Barbara Skelton (1916-1996), memoirist, novelist, socialite, femme fatale, and the model for Anthony Powell's character Pamela Flitton in A Dance to the Music of Time.
From a diary entry for Christmas Day, 1952, in Tears Before Bedtime:
"It was a delicious sunny crisp morning and we enjoyed the drive to the Flemings [Ian and his wife Ann]. Arrived on time for once. Everything very Christmassy... Everyone very subdued. The Duchess of Westminster, wearing a black suit with gold flecks, was sitting alone in a far corner...They all appeared smug, confident and spiritless. We listened to the Queen's speech. Someone said how middle-class the Royal family were. Cyril [Connolly] told me afterwards that it's the chic thing to say. The Queen Mother, they said, was the most middle-class of the lot. The Duchess of W put on a special voice when talking of the lower classes, implying riffraff or rabble."

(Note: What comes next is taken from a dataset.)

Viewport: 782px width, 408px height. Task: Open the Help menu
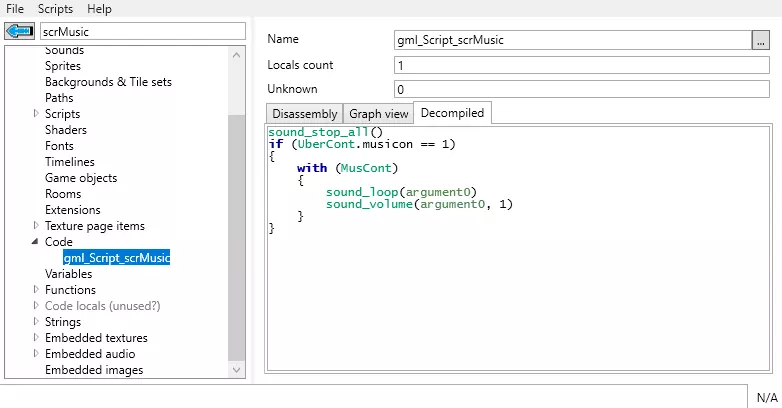[99, 8]
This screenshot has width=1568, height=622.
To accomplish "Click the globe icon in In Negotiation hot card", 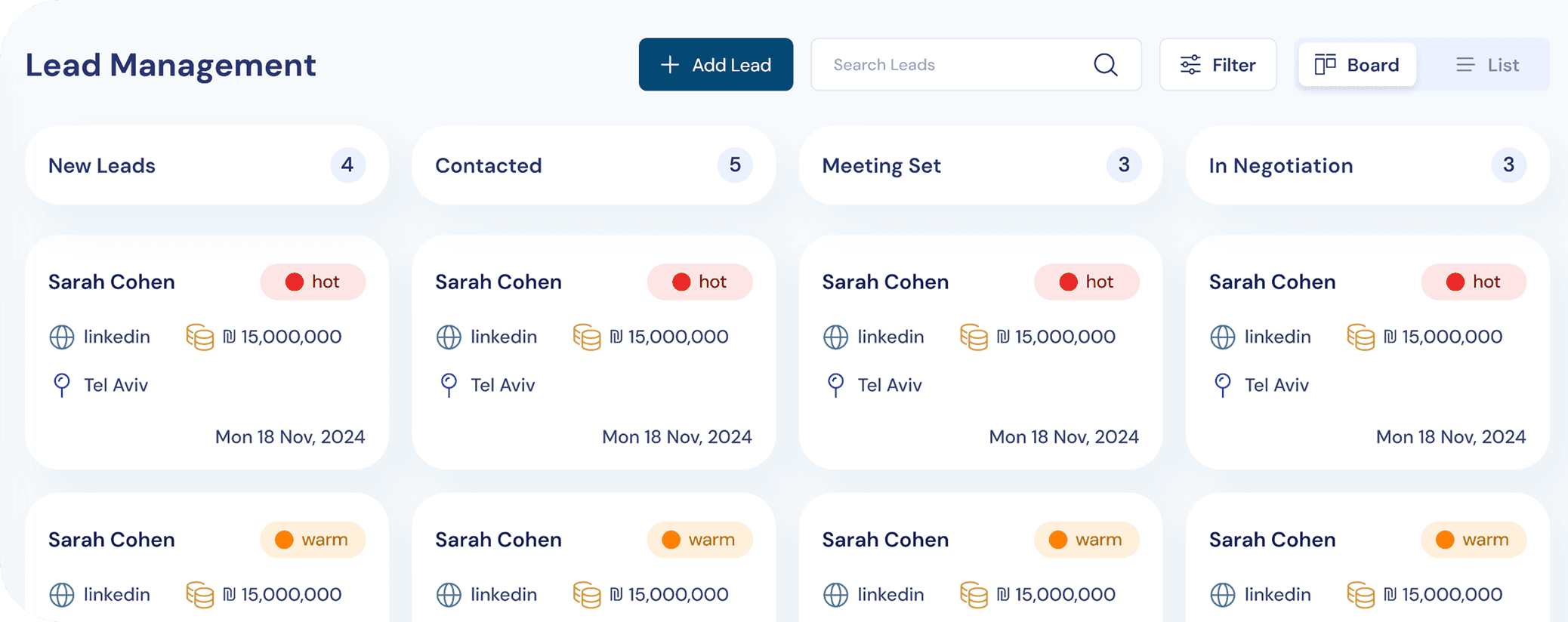I will pos(1222,337).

There is something wonderfully compelling about Barbara Skelton's account of her "rackety highbrow life" (as Anthony Powell describes it) among the literary and political set in England in the 40s and 50s. A slightly heady mix of champagne and squalor, of being chic and constantly being overdrawn at the bank which I suppose is, after all, what the bohemian life is all about. Nowadays, however, it also strikes me as just a little sad. Which I realize makes me terribly middle-class. And old. As you know, when I was younger it would have sounded like enormous fun.
Being young is key, though. Being broke and having a fabulous time is part of the fun when you're young.
As you will remember, of course, being clever and very very attractive at the same time also helps.




It was the idea that was young, George, not the people.
To be young and broke and brilliant — how ghastly and death-deserving the old folks are!